The following letter was published in the Oct. 26 Washington Times:
In “Timing right for shift in Israeli-Palestinian conflict,” (Nation, Oct. 15) Claude Salhani writes, “Then 11 years later, Israel launches the Six-Day War, capturing large swathes of Arab lands.”
Israel did not “launch” the 1967 Six-Day War. It was not the aggressor. By June 4, a military alliance of Egypt, Syria, Jordan and Iraq mobilized nearly 250,000 troops, 2,000 tanks and 700 aircraft on its borders. After weeks of Arab threats and aggression, Israel – then a country the size of New Jersey with a population of about 2 million – pre-empted encirclement with strikes against Egyptian and Syrian forces.
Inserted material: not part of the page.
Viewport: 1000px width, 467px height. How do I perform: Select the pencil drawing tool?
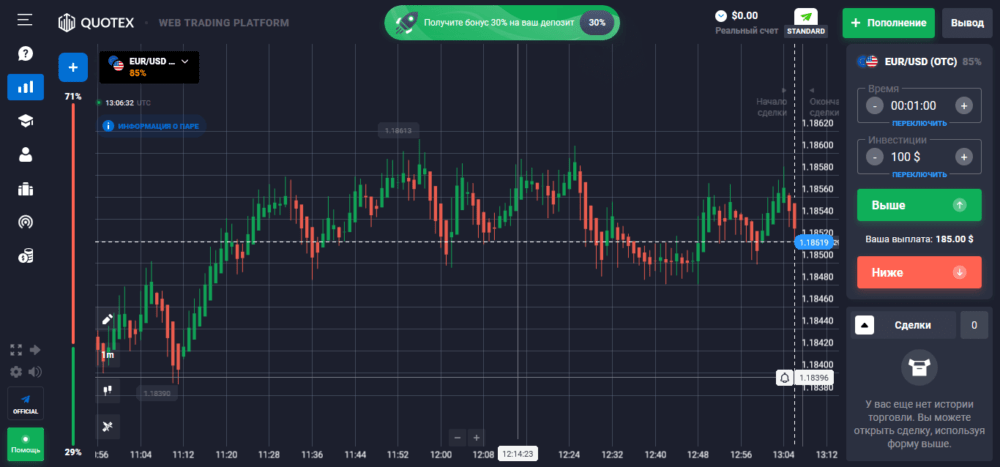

Did the Arab encirclement mean war? In 1964, Egyptian President Gamal Abdel Nasser declared that “the danger of Israel lies in the very existence of Israel.” Syria simultaneously shelled Israeli farms and towns from the Golan Heights. Syrian attacks grew more intense in 1965 and 1966, as did Egyptian rhetoric. Mr. Nasser stated, “[W]e aim at the destruction of the state of Israel.” Arab terrorist infiltrations and attacks against Israel increased.
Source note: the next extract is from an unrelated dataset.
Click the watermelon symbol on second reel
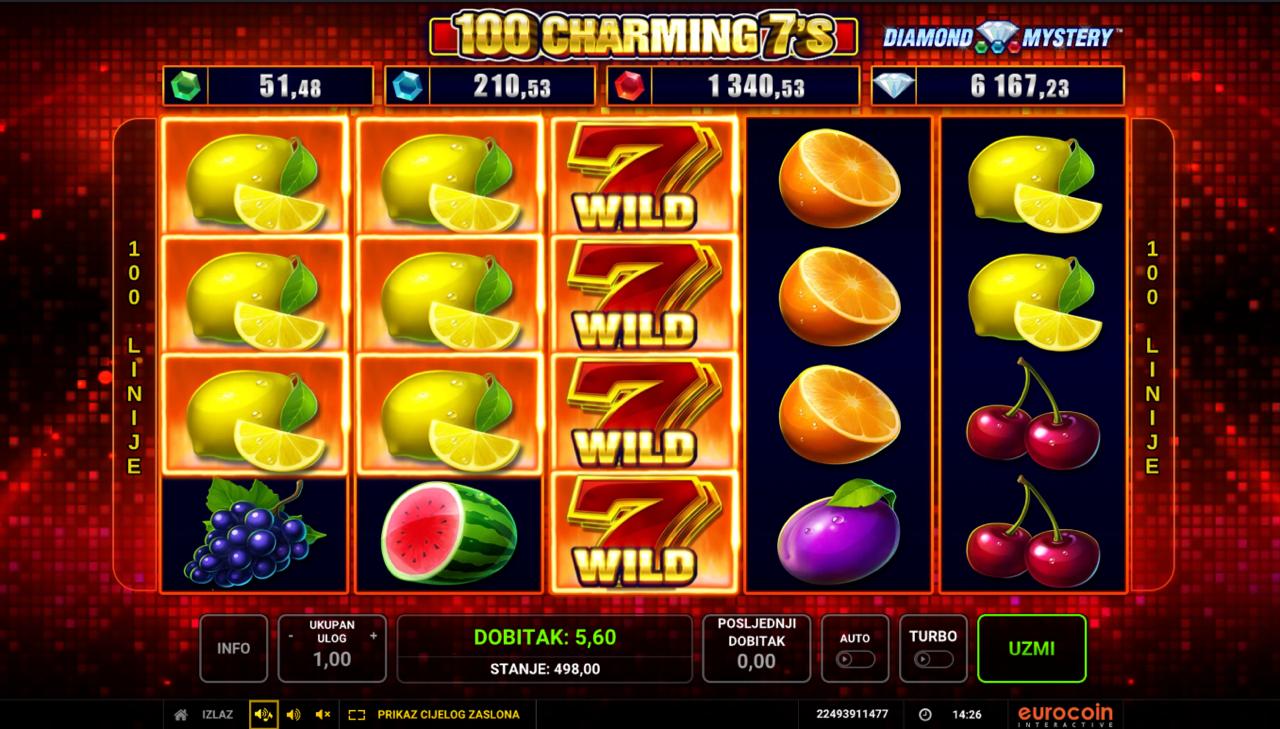The height and width of the screenshot is (729, 1280). (449, 533)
By May 1967, Egypt expelled U.N. peacekeeping personnel from the Sinai Peninsula. On May 20, Syrian Defense Minister Hafez al-Assad stressed that “the time has come to enter into a battle of annihilation.” On May 22, in an act of war, Egypt closed the international Straits of Tiran to Israeli shipping. On May 28, Mr. Nasser declared that “we will not accept any … coexistence with Israel.”
Israeli forces, after being on high alert for three weeks waiting futilely for international diplomacy to resolve the threat, attacked on June 5. They were not “launching” a war but pre-empting potential annihilation.